An important issue when analyzing gene lists is to detect enriched functions. For this analysis, the 267 genes differentially expressed among bone marrow mesenchymal cells, CAFs and N+, were grouped as more expressed in bone marrow stromal cells and more expressed in CAFs and N+. These genes were then used as input data and biological processes from Gene Ontology were screened for enrichment. Functions enriched among genes less expressed in bone marrow mesenchymal cells (and more expressed in CAFs and N+) included negative regulation of nucleobase, nucleoside, nucleotide and nucleic acid metabolic processes, negative regulation of transcription and apoptosis (Table S3) and functions enriched among genes more expressed in bone marrow mesenchymal cells (as compared with CAFs or N+) included mesoderm formation, response to wounding, regeneration and embryonic morphogenesis, with the latter including only a few genes such as NOTCH2, EYA2, MACF1, TXNRD1, C17ORF28 and HECTD1 (Table S4). In agreement with these findings, Ingenuity Pathway Analysis (IPA) indicated a high score for networks composed of genes related to skeletal and muscular system development (Figure 2A), connective tissue disorders (Figure 2B) and cellular development (Figure 2C), as well as other networks related to development (Table S5).

Expression of candidate genes in another series of samples

The expression of some genes (ADCY2, ANTXR1, CYR61, DNAH1, DUSP1, FGFR1, HECTD1, HNMT, KLF5, LOX, MACF1, MYH9, NOTCH2, SLC1A3, TACC1, TXNRD1 and USP16) was also evaluated by another methodology (RT-qPCR) in some samples not analyzed by microarray (biological validation set, indicated in Table 1). The selection of these genes was based on their relation to morphogenesis and differentiation, or on a fold-change in expression > 2. In this analysis, NOTCH2 and SLC1A3 were significantly more expressed in fibroblasts from lymph nodes (N+) when compared to primary tumor samples (CAF) (Figure 3A); ADCY2 and SLC1A3 were confirmed more expressed in bone marrow (BMMC) than in primary tumor fibroblasts (CAF) (Figure 3B) and ADCY2 was significantly more expressed in bone marrow stromal cells (BMMC) when compared to lymph node fibroblasts (N+) (Figure 3C).

Since there was major agreement in the expression data obtained by microarray and RT-qPCR in the comparison between primary tumor and bone marrow stromal cells, the expression of other genes was further tested in samples of the biological validation set from these tumor sites. This analysis confirmed that HECTD1, HNMT, LOX, MACF1 and USP16 were more expressed in bone marrow stromal cells (Figure 3D).

Discussion

The main goal of this work was to compare the gene expression profiles of stromal cells from the primary tumor, lymph node and bone marrow of breast cancer patients. In this analysis, 267 genes were differentially expressed among fibroblasts from primary tumor, lymph node and bone marrow. These genes represented ~8% of the genes analyzed and appropriately discriminated among fibroblasts according to their origin. In contrast to small transcriptional differences between fibroblasts from the primary tumor and lymph nodes, a marked difference was observed when fibroblasts from these two sites were compared with bone marrow mesenchymal cells.

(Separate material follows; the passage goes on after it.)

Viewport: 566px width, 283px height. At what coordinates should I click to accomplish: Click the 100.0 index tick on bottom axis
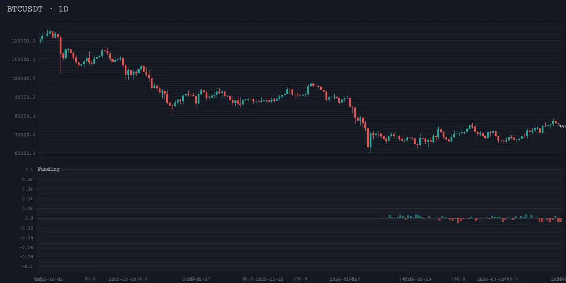[300, 279]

Transcriptional profile analysis has shown that fibroblasts from different anatomic sites and distinct donors exhibit topographic differentiation (Chang et al., 2002). Moreover, the fibroblast gene expression program follows a specific anatomic segmentation pattern that is homogeneous among samples, regardless of differences among host tissue donors (Rinn et al., 2006). These observations indicate that the positional memory of fibroblasts may be determined during embryogenesis. In the case of lymph node reticular cells, transcriptional differences were also observed in early passages, when compared to dermal fibroblasts; such differences can affect nearly 8% of analyzed genes (Vega et al., 2006). In addition, differences in the transcription profile of reticular cells from lymph nodes obtained from different organs have also been observed (Fletcher et al., 2011). In this case, topographic differences, which were greater than differences among tissue donors, probably involved the HOX gene family (Chang et al., 2002; Rinn et al., 2006).

Unexpectedly, only a small transcriptional difference (~0.6% of the arrayed genes) was observed as differentially expressed between fibroblasts from the primary tumor and lymph node compared to a more striking difference between bone marrow stromal cells and fibroblasts from the other two sites. Similarity between the gene expression profiles of fibroblasts from these two sites could be explained by the presence of tumor cells that modulate their microenvironment in a similar way in the primary tumor and lymph node. Cancer cells are known to release growth factors, e.g., bFGF, VEGF, PDGF, EGF, TGFB and others, that modulate fibroblast functions such as proliferation and activation (Mueller and Fusenig, 2004; Kalluri and Zeisberg, 2006). In addition, malignant cells may markedly influence the CAF gene expression pattern (Rozenchan et al., 2009; Santos et al., 2011) and their metabolism (Pavlides et al., 2009; Sotgia et al., 2012).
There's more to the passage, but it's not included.